Declaration and information obligations

Companies subject to the BOCR are obliged to keep an updated record and submit a statement regarding their beneficial owners (Statement) through an online form and until the deadline of 30 June 2019, when such companies are already incorporated, or immediately after their incorporation.

The information on the BOCR must be updated as soon as possible and within 30 days as from the date of the event that determined a change to the data included in such register.

Until 15 July of each year, the relevant companies must confirm if the information provided to the BOCR  is updated.

On the other hand, shareholders are obliged to inform the company of any change to their meaningful information within 15 days as of the date of such change or the company may redeem the shares of the defaulting shareholder.

The omission, inaccuracy, nonconformity or outdating of the information submitted to the BOCR must be communicated to the relevant service of the BOCR by the company or its beneficial owners.

The following information must be reported to the BOCR:

  • Regarding the company and its shareholders, whenever they are companies as well: (i) shares owned (ii) tax number; (iii) corporate name; (iv) legal nature; (v) head office; (vi) SIC code; (vii) Legal Entity Identifier (when applicable); and (viii) corporate’s email;
  • Regarding the beneficial owners and other natural persons such as managers/directors: (i) shares owned; (ii) full name; (iii) date of birth; (iv) place of birth; (v) nationality(ies); (vi) full address of permanent residence; (vii) identification document’s data; (viii) tax number issued by the relevant authorities of the State of nationality; (ix) email (when applicable); and (x) tax representative’s name, address and tax number (when applicable); and
  • Regarding the person which files the information on the beneficial owners: (i) name; (ii) full address of the permanent residence or professional domicile; (iii) identification document or professional licenses’ data; (iv) tax number (when applicable); (v) capacity in which the information is filed; and (vi) email.

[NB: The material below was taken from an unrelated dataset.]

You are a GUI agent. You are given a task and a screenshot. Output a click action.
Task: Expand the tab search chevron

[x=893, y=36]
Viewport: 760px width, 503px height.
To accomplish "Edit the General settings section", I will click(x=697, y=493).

Access to the BOCR and penalties

Who has access to the register?

The company whose beneficial owner is registered, any judiciary authorities, police authorities, the Portuguese Tax Authority and certain supervisory authorities such as the Bank of Portugal, the Supervisory Authority for Insurance and Pension Funds and the Portuguese Securities and Exchange Commission have access to the information provided in the BOCR.

The information available in the BOCR regarding the company subject to the BOCR, such as tax number, corporate name, legal nature, head office, SIC code, Legal Identity Identifier, when applicable, and email, is public and available to anyone. The same goes for information in the BOCR regarding the beneficial owner, such as name, month and year of birth, nationality, country of residence and the economic interest held.

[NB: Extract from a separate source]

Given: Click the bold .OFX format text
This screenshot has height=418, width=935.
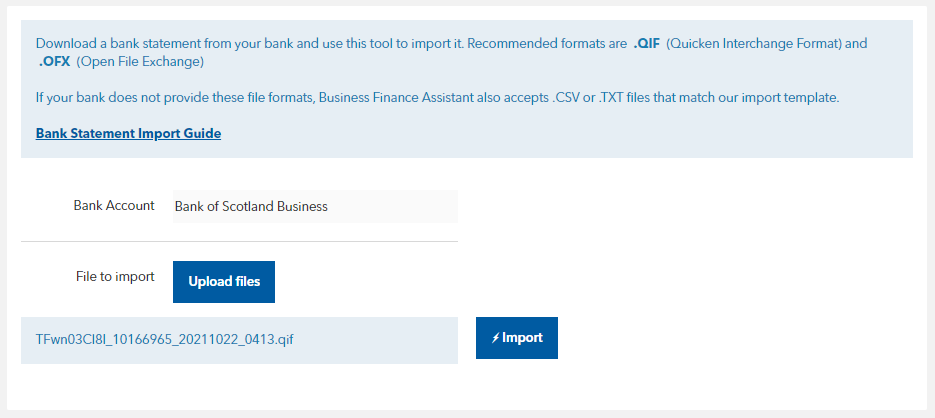Looking at the screenshot, I should click(54, 62).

In any case, the access to information on the beneficial owner may be totally or partially restricted when disclosure is likely to expose him to the risk of fraud, abduction, extortion, violence or intimidation, or if the beneficial owner is a minor or incapable.

Penalties in case of default

If a company does not keep an updated record of the identification elements of its beneficial owners, fines ranging from €1,000.00 to €50,000.00 may apply.

Until reporting and correction obligations are complied, the relevant companies cannot: (i) distribute annual profits or advances on such profits; (ii) enter into supply agreements, construction agreements or services agreements with the State and any other public entities or renew contracts in force; (iii) bid for the concession of public services; (iv) issue financial instruments representing its share capital or that may be converted into share capital and trade such instruments in the stock exchange/regulated market; (v) launch public offers of distribution of any financial instruments; (vi) benefit from European structural and investment aids as well as from State aids; and (vii) be a party to any transaction aiming at transferring property rights over real estate assets, either for a consideration or free of charge, or to any transaction aiming at creating, acquiring or selling any other rights in rem and guarantees over any real estate asset.